Kellogg Co. recently released its first quarter results for 2018 with strong sales data reported from Pringles chips. Additionally, the Eggo frozen waffles and the demand in emerging markets added to figures as well.

The sales data indicated a 4.7% rise in a year over year basis at $3.4 billion during the period. Furthermore, the figures added 0.6% to $3.27 billion on an organic basis as well.

Furthermore, the fiscal report showed positive data for the company’s revenue and adjusted earnings as well. Both sectors exceeded the market estimates during the period. The First-quarter comparable earnings displayed a $1.19 per share upsurge which surpassed the estimated data of $1.07. The company also reported a revenue rise of $3.4 billion which increased by 4.7% in year over year basis.

The bottom line increased 11.2% year over year banking on higher business delivery, lower effective tax rate and reduced restructuring charges.

“We have a lot of work to do, but we are making progress,”  Recently appointed Chief Executive Steve Cahillane, told reports. “Our overall business is increasing its velocities on shelf. And Pringles is growing strongly worldwide. We stabilized our core international developed cereal markets and even showed some improvement.”

Additionally, shares of Kellogg saw a 2% increase after the posted results.

Kellogg Stake Acquisition

Kellogg Company, doing business as Kellogg’s, is an American multinational food-manufacturing company headquartered in Battle Creek, Michigan, United States.

In other news, Kellogg has also reported that it’ll be investing $420 million to boost its interest in a joint venture Tolaram Africa Foods.

Back in 2015, Kellogg inked a joint venture agreement with Singapore-based Tolaram. This followed a acquisition of 50% stake in distributor Multipro.
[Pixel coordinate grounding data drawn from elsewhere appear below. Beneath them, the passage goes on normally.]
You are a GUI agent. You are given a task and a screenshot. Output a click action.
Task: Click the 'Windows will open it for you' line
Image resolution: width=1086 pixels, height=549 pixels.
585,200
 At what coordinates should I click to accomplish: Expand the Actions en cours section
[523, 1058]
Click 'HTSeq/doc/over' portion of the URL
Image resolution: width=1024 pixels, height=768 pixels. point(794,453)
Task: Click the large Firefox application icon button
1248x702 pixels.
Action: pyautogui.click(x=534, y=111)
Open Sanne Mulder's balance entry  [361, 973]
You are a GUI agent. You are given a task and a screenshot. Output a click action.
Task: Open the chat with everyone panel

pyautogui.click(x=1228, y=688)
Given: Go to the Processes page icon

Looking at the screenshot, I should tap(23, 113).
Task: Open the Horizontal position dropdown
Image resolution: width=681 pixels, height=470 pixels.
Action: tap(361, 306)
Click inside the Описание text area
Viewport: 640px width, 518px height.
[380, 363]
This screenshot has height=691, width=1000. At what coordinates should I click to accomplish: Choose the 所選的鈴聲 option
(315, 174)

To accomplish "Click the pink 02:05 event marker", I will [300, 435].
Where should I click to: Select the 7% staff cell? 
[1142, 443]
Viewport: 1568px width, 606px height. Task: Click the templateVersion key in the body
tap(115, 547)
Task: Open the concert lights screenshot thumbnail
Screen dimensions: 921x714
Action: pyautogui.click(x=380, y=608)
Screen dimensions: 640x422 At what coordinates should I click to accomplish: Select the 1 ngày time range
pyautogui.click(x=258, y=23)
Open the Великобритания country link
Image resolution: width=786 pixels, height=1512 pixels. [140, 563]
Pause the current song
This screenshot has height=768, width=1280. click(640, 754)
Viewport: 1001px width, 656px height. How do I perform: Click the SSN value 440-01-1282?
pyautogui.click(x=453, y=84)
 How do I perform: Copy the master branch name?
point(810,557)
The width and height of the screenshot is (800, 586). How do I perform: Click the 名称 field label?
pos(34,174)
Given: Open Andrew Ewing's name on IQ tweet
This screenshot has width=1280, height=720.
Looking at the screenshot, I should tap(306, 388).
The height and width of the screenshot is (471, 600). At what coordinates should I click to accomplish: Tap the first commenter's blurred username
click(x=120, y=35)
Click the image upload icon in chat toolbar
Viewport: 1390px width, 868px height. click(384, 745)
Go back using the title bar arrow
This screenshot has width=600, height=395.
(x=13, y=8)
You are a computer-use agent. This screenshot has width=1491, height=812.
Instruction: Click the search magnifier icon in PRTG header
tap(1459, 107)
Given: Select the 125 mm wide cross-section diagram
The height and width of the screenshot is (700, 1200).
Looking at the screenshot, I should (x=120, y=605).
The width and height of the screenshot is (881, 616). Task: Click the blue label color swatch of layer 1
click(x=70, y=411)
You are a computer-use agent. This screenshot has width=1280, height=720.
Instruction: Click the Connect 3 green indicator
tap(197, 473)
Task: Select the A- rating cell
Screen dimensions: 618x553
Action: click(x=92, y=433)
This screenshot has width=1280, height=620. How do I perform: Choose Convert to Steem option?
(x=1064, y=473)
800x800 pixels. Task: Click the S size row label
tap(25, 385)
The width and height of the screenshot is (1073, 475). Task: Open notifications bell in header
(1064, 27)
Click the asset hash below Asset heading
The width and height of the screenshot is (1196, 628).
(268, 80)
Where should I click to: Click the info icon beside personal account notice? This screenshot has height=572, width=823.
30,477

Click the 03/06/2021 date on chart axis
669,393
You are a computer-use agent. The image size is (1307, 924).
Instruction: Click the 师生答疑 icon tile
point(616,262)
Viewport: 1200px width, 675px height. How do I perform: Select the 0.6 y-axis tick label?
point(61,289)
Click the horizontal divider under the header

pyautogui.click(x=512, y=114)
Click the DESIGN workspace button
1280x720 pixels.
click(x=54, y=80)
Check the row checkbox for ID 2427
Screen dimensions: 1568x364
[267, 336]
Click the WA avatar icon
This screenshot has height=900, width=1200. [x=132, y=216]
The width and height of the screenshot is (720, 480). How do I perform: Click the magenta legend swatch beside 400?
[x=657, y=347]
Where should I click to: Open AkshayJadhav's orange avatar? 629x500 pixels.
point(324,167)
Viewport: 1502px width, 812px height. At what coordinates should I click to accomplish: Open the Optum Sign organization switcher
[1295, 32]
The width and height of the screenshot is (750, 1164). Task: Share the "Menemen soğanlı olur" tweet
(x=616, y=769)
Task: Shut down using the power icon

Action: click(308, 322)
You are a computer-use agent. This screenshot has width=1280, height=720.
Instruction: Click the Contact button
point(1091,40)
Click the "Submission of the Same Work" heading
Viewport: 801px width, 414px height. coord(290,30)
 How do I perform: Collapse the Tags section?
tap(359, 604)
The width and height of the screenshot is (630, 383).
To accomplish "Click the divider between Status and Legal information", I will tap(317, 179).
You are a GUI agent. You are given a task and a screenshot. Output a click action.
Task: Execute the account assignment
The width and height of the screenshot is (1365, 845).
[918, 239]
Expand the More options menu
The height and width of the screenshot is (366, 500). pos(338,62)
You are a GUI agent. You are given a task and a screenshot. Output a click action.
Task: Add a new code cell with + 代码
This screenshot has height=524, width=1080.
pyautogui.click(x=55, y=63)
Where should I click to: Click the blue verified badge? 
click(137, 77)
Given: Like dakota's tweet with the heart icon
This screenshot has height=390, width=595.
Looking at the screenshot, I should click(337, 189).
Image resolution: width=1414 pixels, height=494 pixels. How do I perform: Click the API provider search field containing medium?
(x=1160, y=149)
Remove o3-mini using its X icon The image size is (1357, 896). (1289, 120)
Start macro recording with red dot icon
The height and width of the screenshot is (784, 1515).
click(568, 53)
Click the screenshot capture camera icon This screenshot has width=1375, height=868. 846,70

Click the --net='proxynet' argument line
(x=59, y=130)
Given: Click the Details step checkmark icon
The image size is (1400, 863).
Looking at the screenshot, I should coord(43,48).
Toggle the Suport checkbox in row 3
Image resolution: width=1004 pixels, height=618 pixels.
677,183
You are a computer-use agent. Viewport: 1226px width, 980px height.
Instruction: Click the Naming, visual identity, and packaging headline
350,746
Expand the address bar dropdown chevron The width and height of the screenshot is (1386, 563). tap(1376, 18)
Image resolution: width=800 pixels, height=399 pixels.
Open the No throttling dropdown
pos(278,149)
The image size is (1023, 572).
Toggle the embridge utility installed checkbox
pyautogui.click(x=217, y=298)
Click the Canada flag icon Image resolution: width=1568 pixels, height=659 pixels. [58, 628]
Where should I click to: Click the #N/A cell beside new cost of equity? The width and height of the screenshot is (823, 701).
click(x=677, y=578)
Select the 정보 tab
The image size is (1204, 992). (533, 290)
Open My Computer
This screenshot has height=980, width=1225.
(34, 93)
Also, the contract indicated that Kellogg has been given a choice to exercise a stake acquisition in TAF in the future.

“Expansion in emerging markets is an important element of our growth strategy.” Steve Cahillane explained.

“Our additional investment is a statement of confidence in this venture, and the consolidation of Multipro’s results means that investors will now have visibility into its strong growth.”